I've mostly worked in a large teaching hospital where there were mostly young trauma victims who had a chance no matter what and some made it despite the odds being against them. If they have a disease like ca or end stage organ failure and there just is nothing that we are doing except prolonging the agony without even making them comfortable I would have a real problem with that. I probably would not be able to work in a place like that where the docs don't level with the familes about the futility of continued treatment and continue to give them false hope.

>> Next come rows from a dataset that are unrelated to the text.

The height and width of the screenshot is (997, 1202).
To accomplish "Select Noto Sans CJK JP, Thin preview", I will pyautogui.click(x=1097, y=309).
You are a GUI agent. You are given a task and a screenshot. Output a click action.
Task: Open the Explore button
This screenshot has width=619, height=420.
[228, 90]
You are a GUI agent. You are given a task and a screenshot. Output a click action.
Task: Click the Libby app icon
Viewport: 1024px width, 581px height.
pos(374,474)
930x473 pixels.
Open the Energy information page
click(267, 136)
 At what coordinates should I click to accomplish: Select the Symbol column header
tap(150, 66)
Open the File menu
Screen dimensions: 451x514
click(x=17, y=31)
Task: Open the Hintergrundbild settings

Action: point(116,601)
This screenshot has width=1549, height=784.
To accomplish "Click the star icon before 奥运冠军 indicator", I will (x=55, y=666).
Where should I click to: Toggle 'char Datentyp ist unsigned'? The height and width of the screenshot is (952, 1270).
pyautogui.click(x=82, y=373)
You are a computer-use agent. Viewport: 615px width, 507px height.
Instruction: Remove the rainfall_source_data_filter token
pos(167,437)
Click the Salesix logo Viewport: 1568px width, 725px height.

Thanks for saying this Leslie.I've mostly worked in a large teaching hospital where there were mostly young trauma victims who had a chance no matter what and some made it despite the odds being against them. If they have a disease like ca or end stage organ failure and there just is nothing that we are doing except prolonging the agony without even making them comfortable I would have a real problem with that. I probably would not be able to work in a place like that where the docs don't level with the familes about the futility of continued treatment and continue to give them false hope.
belle, you bring up a great point about teaching hospitals...
that too often, what these hospitals lack in ethics, make up for in teaching opportunities.
and i so agree with you about trauma victims.
everyone deserves a chance, especially the young with bodies that can and do bounce back.
but when cancer is aggressively eating through your organs and we have all sorts of meds to prolong the inevitable pain/suffering, we have clearly overstepped our bounds.
these people are no longer living life.
they are merely and miserably existing.
leslie
I'm glad this posting is getting back to the heart of the discussion: prolonging, usually in agony, the lives of patients for whom there is absolutely no chance of recovery. End stage cancer is not curable- and on our bone marrow transplant floor, I have seen some terrible suffering and unrealistic expectations because our docs don't "give it to them straight." Somehow working with adults is more difficult than children- most parents don't sit by and watch as their kids suffer. Not the same with adults- if the doc says "oh, we'll try something else," the patient and family members often say Ok. Denial is a huge defense mechanism.
The cost of sending our "train wrecks" to the intensive care unit is enormous. I think OP wrote of the cost of the last 6 months of life in this country is astounding.
Another poster wrote of supplies- over use, wasted, thrown away etc. It's a 2 part problem. I'm trying to educate my students to be careful with resources. The gastric contents sucked out via NGT- don't have to go into biohazard. They're gastric contents- pour down toilet or hopper and toss the plastic thingy away. Stuff like that. We are spoiled and careless. I cringe and say something when the doc tosses the yellow isolation (cloth) gown into the trash. "Hey Doc, you gonna pay for that gown?"
Thanks for the forum to vent. :angryfire
TopazLover, BSN, RN
1 Article; 728 Posts
I totally agree we need to find solutions.
My first list of suggestions:
1.Better communications on unit. Are others feeling the same way? Apparently so. Then discuss it rationally at a meeting. Have a special meeting called if necessary.
2.Better education to the nurses about cultural differences. There are cultures that believe one must do everything to prevent death. We need to respect that.
3.Teach families gently that vents on some people just prolong the dying process, they are not preventing death. A chaplain may be better than some of us at that.
4.Conserve our supplies.
5.Be respectful of other employees that are impacted by our wastefulness. Places like laundry, whoever does your bio-haz disposal, supplies your unit.
6.Support positive communications amongst co-workers. How you say it is just as important as what you say.